What is being asked =
Copy out the data below word for word, beginning at the line containing "660x352 pixels." and continuing through the end of the data, with both of those lines included. Could you leave the pictures out of your copy?

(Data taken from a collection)
************
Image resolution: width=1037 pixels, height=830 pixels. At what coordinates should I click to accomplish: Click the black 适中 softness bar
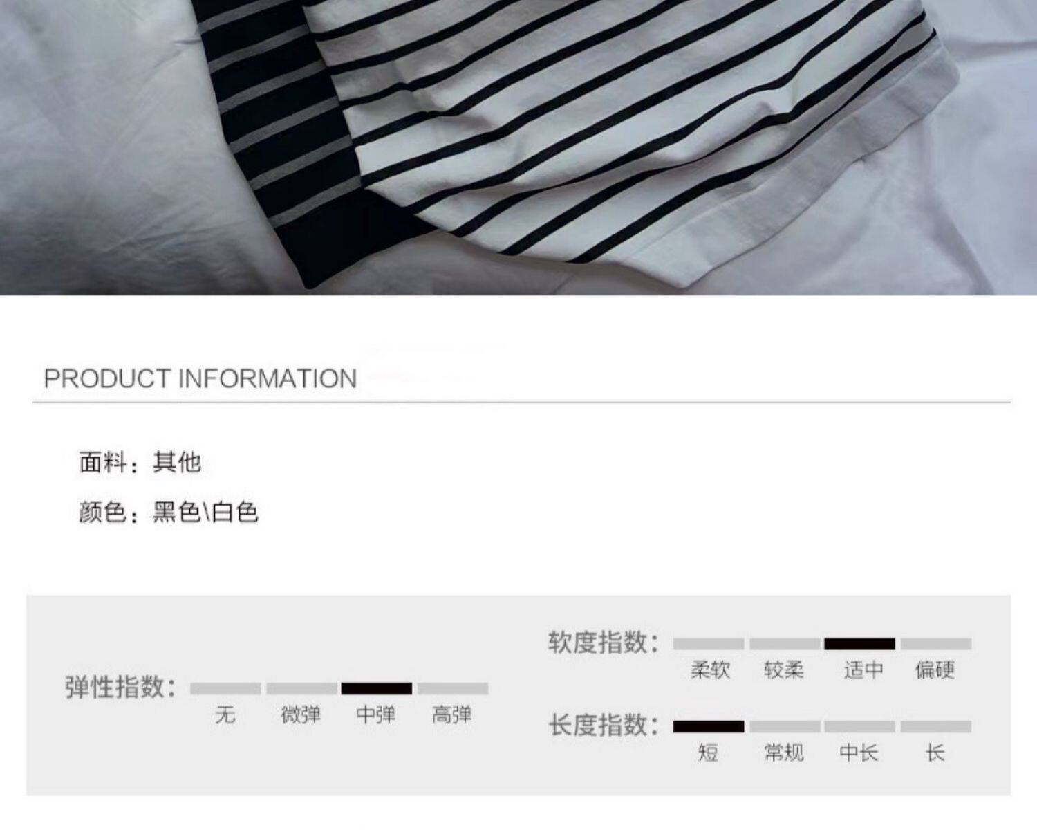pyautogui.click(x=859, y=644)
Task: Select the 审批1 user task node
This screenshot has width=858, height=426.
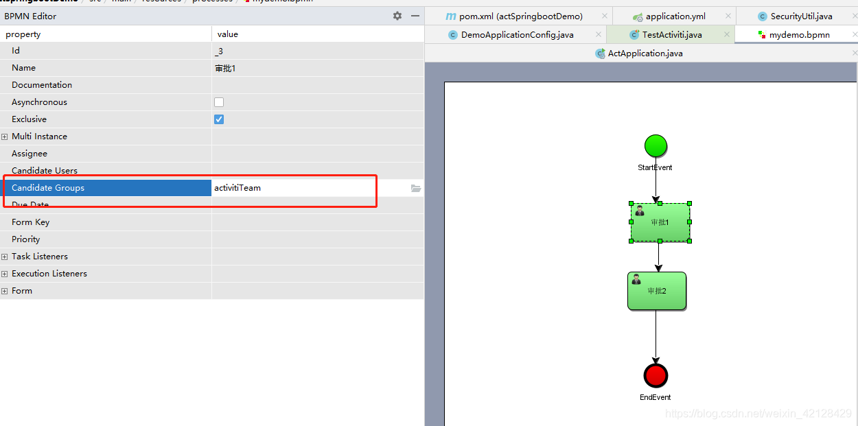Action: point(660,222)
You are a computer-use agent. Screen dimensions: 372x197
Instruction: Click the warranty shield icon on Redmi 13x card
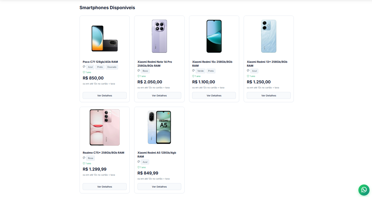(248, 76)
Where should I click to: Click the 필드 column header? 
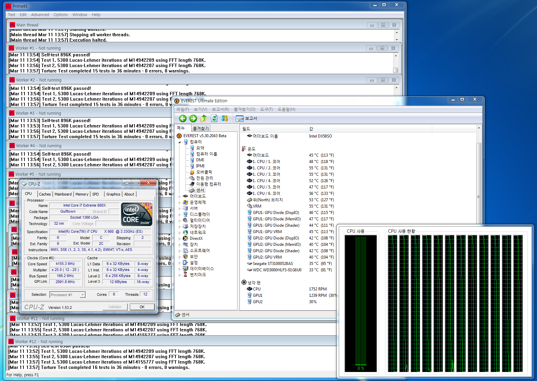coord(246,129)
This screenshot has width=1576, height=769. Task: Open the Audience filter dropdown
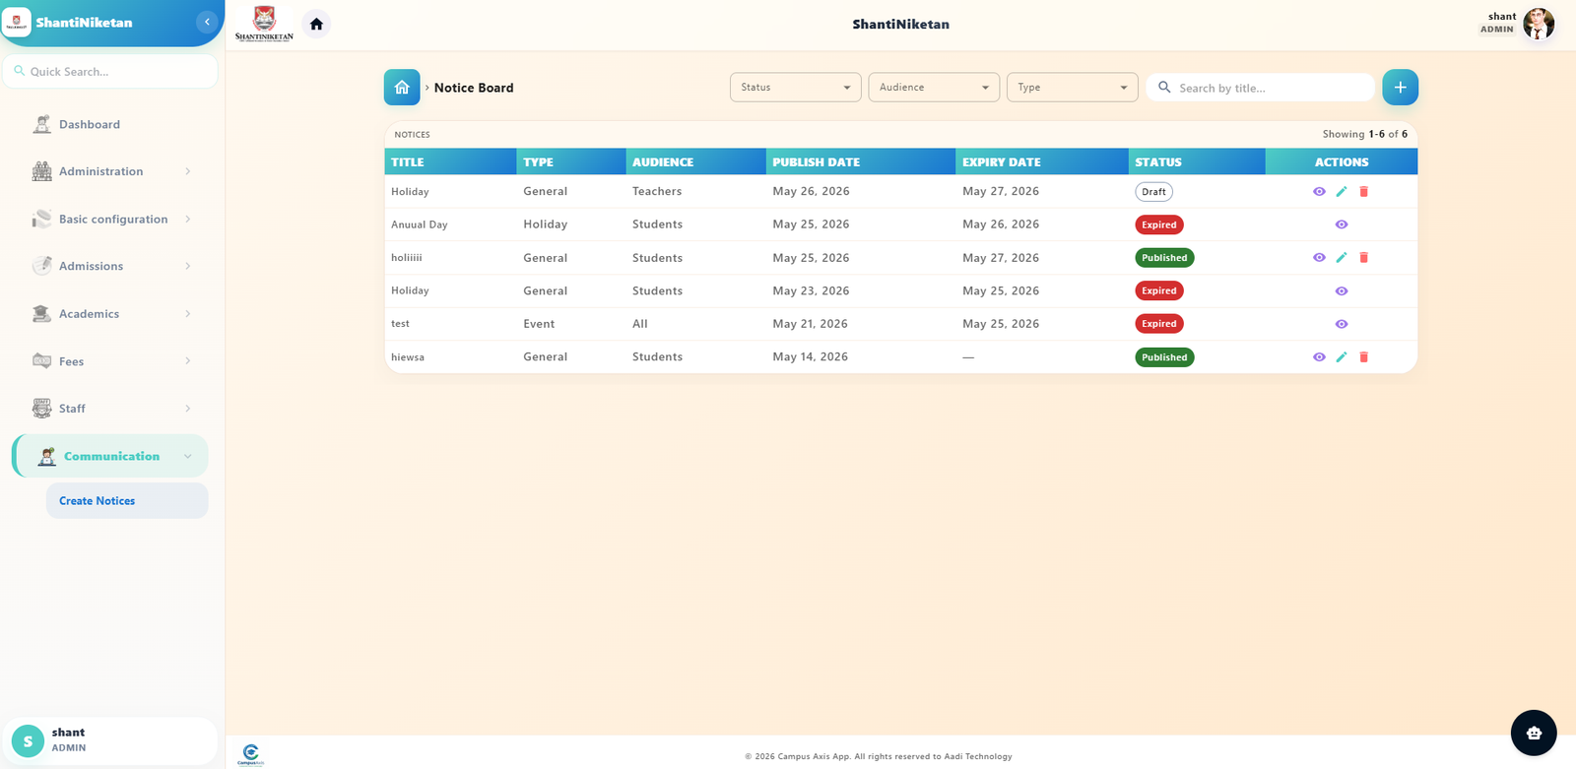pyautogui.click(x=934, y=88)

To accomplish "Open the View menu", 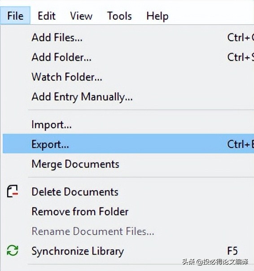I will pos(81,16).
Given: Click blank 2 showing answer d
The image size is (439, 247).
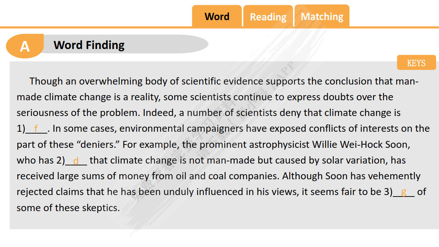Looking at the screenshot, I should click(76, 161).
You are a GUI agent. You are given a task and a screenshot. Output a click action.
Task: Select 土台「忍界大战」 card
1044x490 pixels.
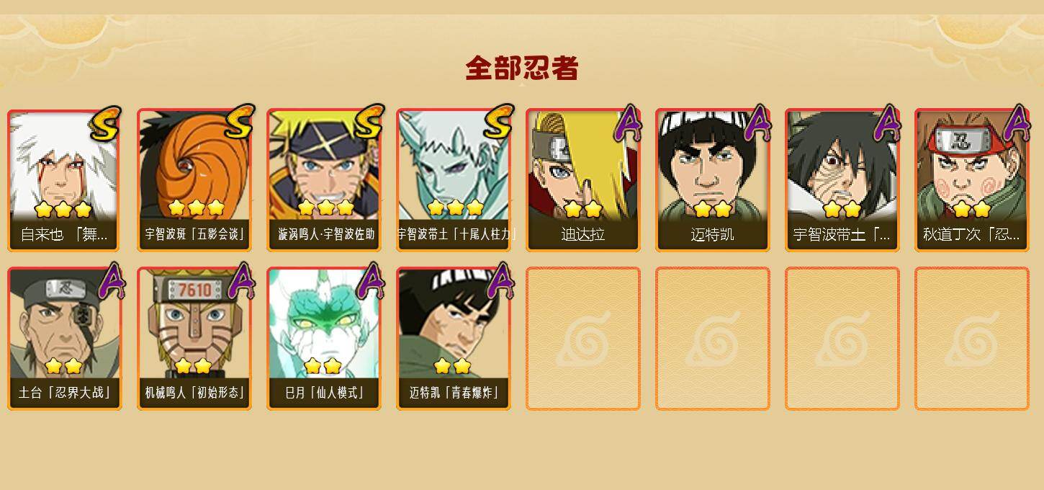pyautogui.click(x=64, y=338)
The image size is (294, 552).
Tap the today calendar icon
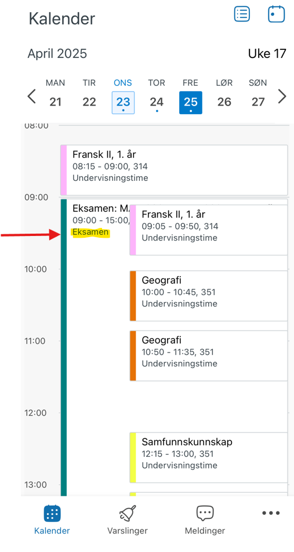coord(277,14)
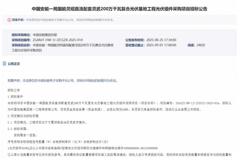The height and width of the screenshot is (158, 237).
Task: Click the 招标采购单位 field label
Action: 21,35
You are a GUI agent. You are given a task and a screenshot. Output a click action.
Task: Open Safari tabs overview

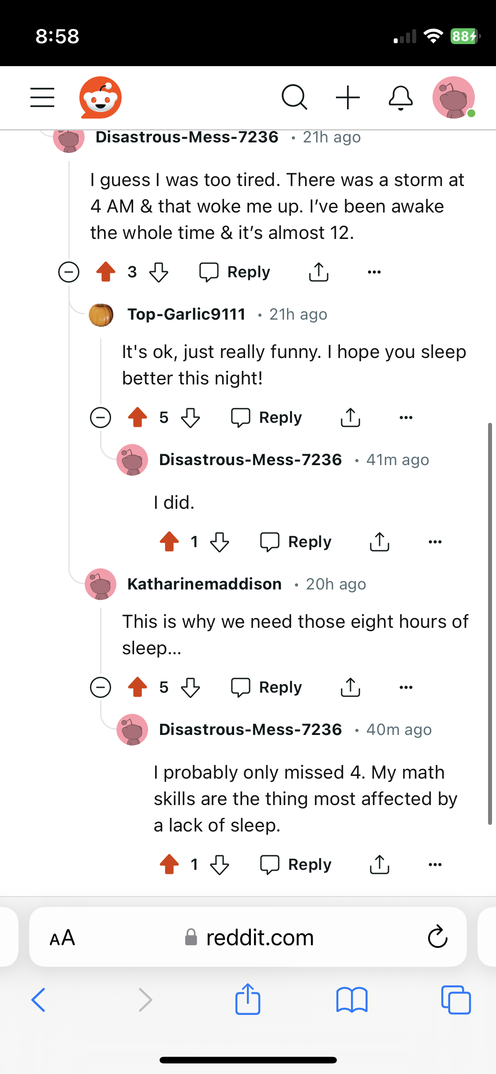(x=456, y=999)
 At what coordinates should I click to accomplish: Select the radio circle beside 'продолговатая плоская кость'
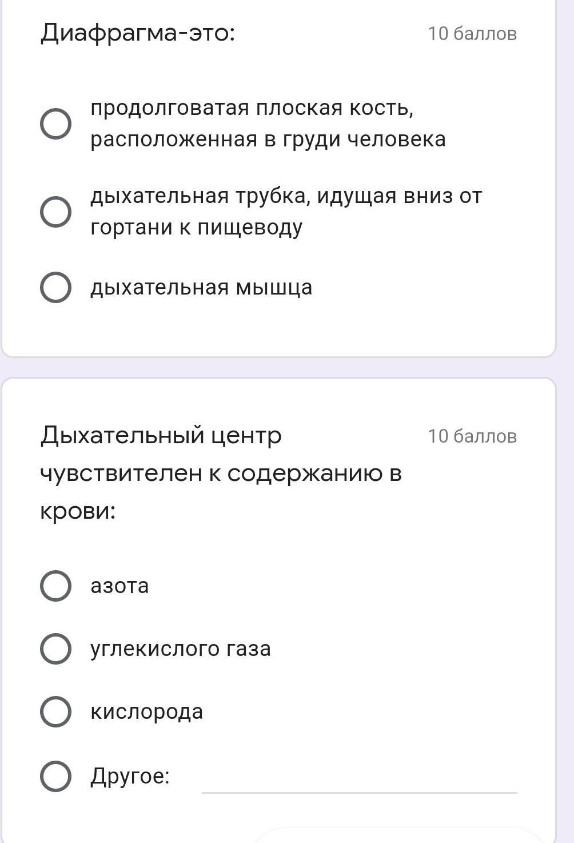56,124
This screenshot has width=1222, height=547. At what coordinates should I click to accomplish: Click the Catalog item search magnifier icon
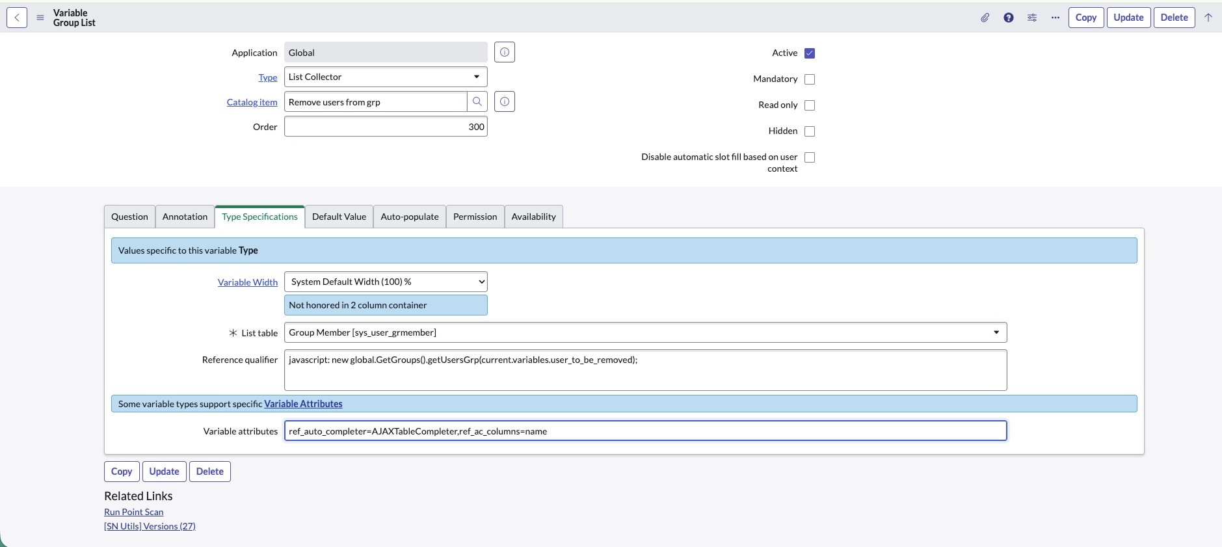[477, 102]
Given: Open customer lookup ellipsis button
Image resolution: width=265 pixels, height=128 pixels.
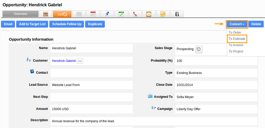Looking at the screenshot, I should [80, 61].
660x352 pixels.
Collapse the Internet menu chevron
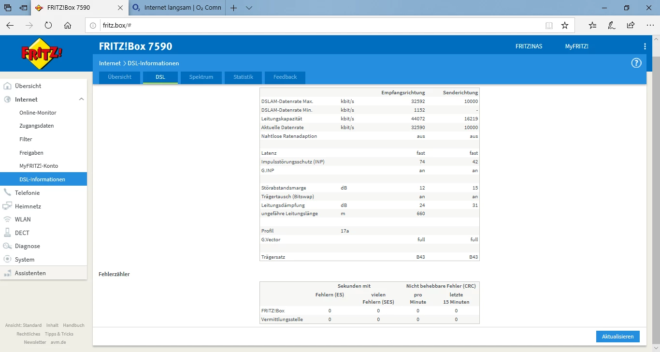pyautogui.click(x=81, y=99)
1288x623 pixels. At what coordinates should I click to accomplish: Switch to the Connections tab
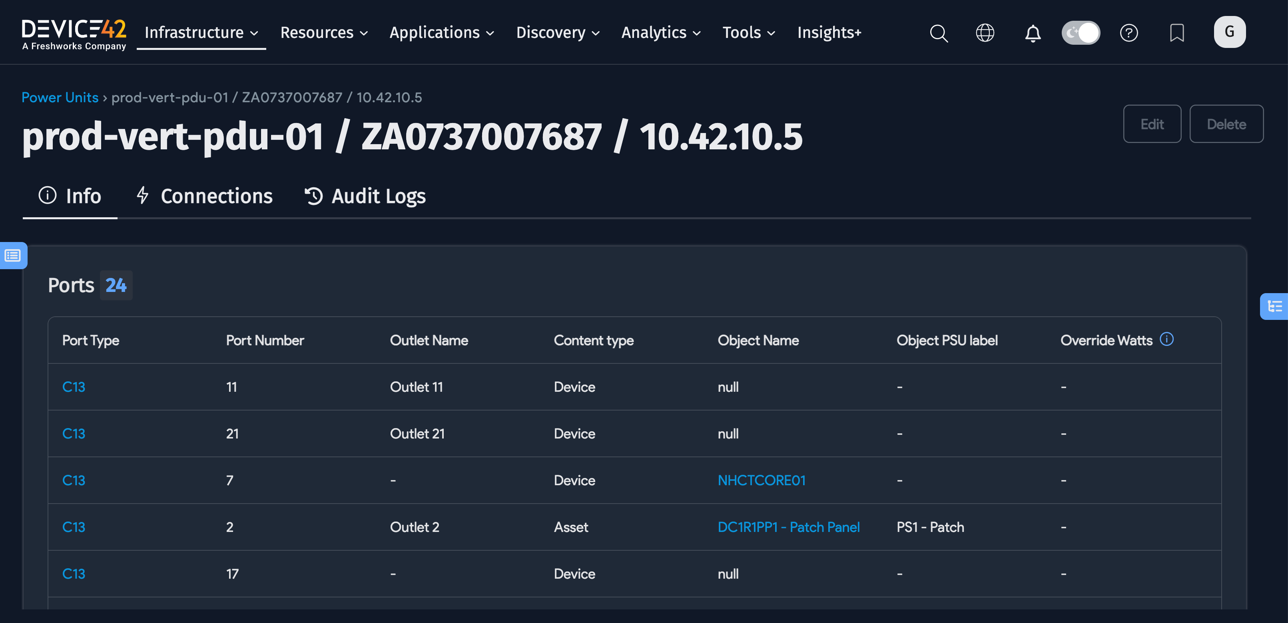pos(205,196)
************
Result of the exercise =
660x352 pixels.
Collapse the Internet menu chevron
pyautogui.click(x=81, y=99)
1288x623 pixels. At what coordinates should I click to accomplish: Switch to the Connections tab
pos(205,196)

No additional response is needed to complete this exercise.